Screenshot and document pointing data
******

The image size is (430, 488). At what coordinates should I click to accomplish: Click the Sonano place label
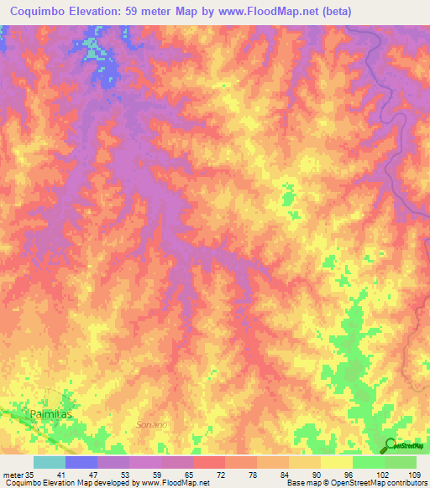coord(152,425)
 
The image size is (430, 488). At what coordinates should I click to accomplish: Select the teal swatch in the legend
coord(50,462)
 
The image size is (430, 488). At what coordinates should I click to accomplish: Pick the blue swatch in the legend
coord(81,462)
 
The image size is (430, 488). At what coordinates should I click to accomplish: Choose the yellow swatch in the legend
coord(337,462)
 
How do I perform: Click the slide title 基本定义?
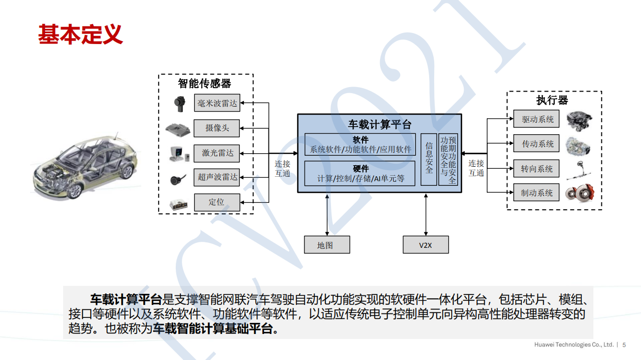coord(81,34)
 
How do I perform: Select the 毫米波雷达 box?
coord(217,104)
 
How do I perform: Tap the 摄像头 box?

******

Rewrite the material starting at the line that contains "How do I perform: Click the slide title 基本定义?" and continuing through its end, with "box" changed to "panel" and nothing else altered. Omit the pictures from your answer.

How do I perform: Click the slide title 基本定义?
coord(81,34)
 
How do I perform: Select the 毫米波雷达 panel?
coord(217,104)
 
How do I perform: Tap the 摄像头 panel?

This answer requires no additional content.